When Benjamin E. Wood (is that a perfect name?) built the bridge crossing between Perrinesville and Tillson, it cost about $2,200. Its 1997 restoration price tag was $195,000. Wood’s graceful Burr-arch design is the last of its ilk and is reputed to be the second oldest surviving covered bridge in New York State. It is believed Wood built his bridge in the winter using the ice as a staging area. The structure was assembled on the ice and then raised into place. Cement from nearby Rosendale and bluestone from local quarries combine for the bridge’s foundations and were probably completed earlier in warmer weather. The structure is a single 138-foot span, with an outside width of 20 feet. Inside it is 16’6” high and 12 wide, handily accommodating the hay wagons of its day. But much more than hay moved through this once highly industrialized neighborhood.

The falls nearby hosted a number of operations requiring waterpower. The J.W. Dimmick & Co. carpet and woolen mills, among other products, supplied blankets to warm Civil War soldiers. Later, the same mill was used by the Kaye Brothers to produce knives. Thomas Butler founded a cotton mill near the Dashville Falls, site of the Central Hudson dam and power plant, a quarter mile downstream from Perrine’s Bridge. There was also a sawmill and a gristmill. All this milling and weaving meant a lot of cargo was coming and going through Perrine’s Bridge.

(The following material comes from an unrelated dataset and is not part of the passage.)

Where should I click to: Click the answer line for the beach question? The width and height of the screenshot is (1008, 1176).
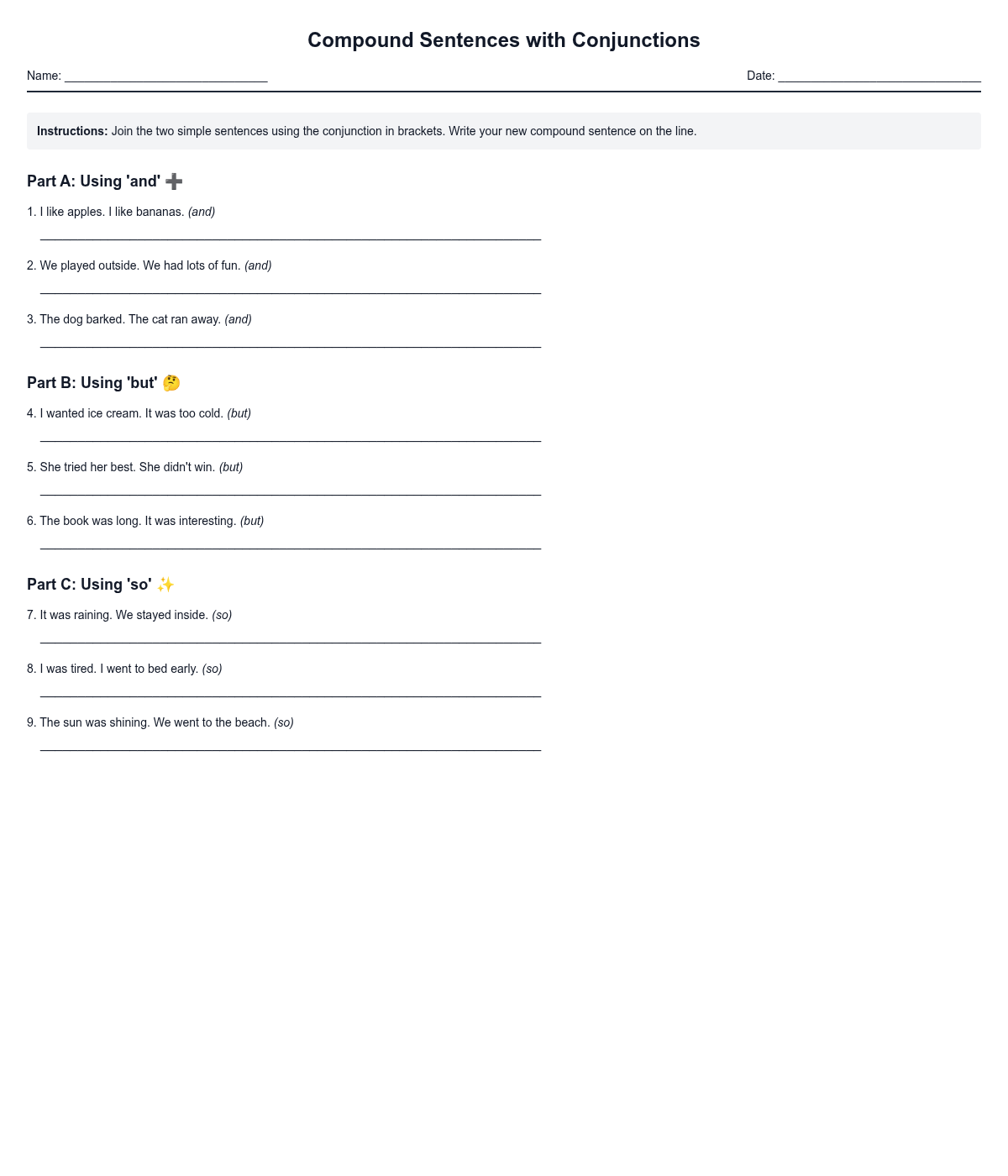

Benjamin Wood died at the age of 57 and is buried in the Freer Burial Ground, south of his bridge. Wood was a descended from the Huguenots, and his home eventually became the Oscar Tschirky farm (the famous maitre d’ Oscar of the Waldorf Astoria–creator of Waldorf Salad) and is now the Culinarian Home Foundation. The Culinarian Foundation and the nearby Society of Brothers of the Bruderhof have been instrumental in the upkeep of the bridge.

James Perrine, a French immigrant, had established a tavern near the Wallkill around 1820. And although I think it should have been Wood’s Bridge, it is named Perrine’s. After the bridge was built, Perrine’s son was hired each winter as the “snower”-one who spreads snow the length of the structure so horse-drawn sleighs could cross.

In 1930, the bridge was closed to traffic and declared a historic landmark. The NYS Thruway authority wanted to tear it down, but fortunately, residents obstructed that plan, and the bridge was given to me, my grandchildren, you, and all who come after us. We are ever grateful to them, and to all who keep it safe.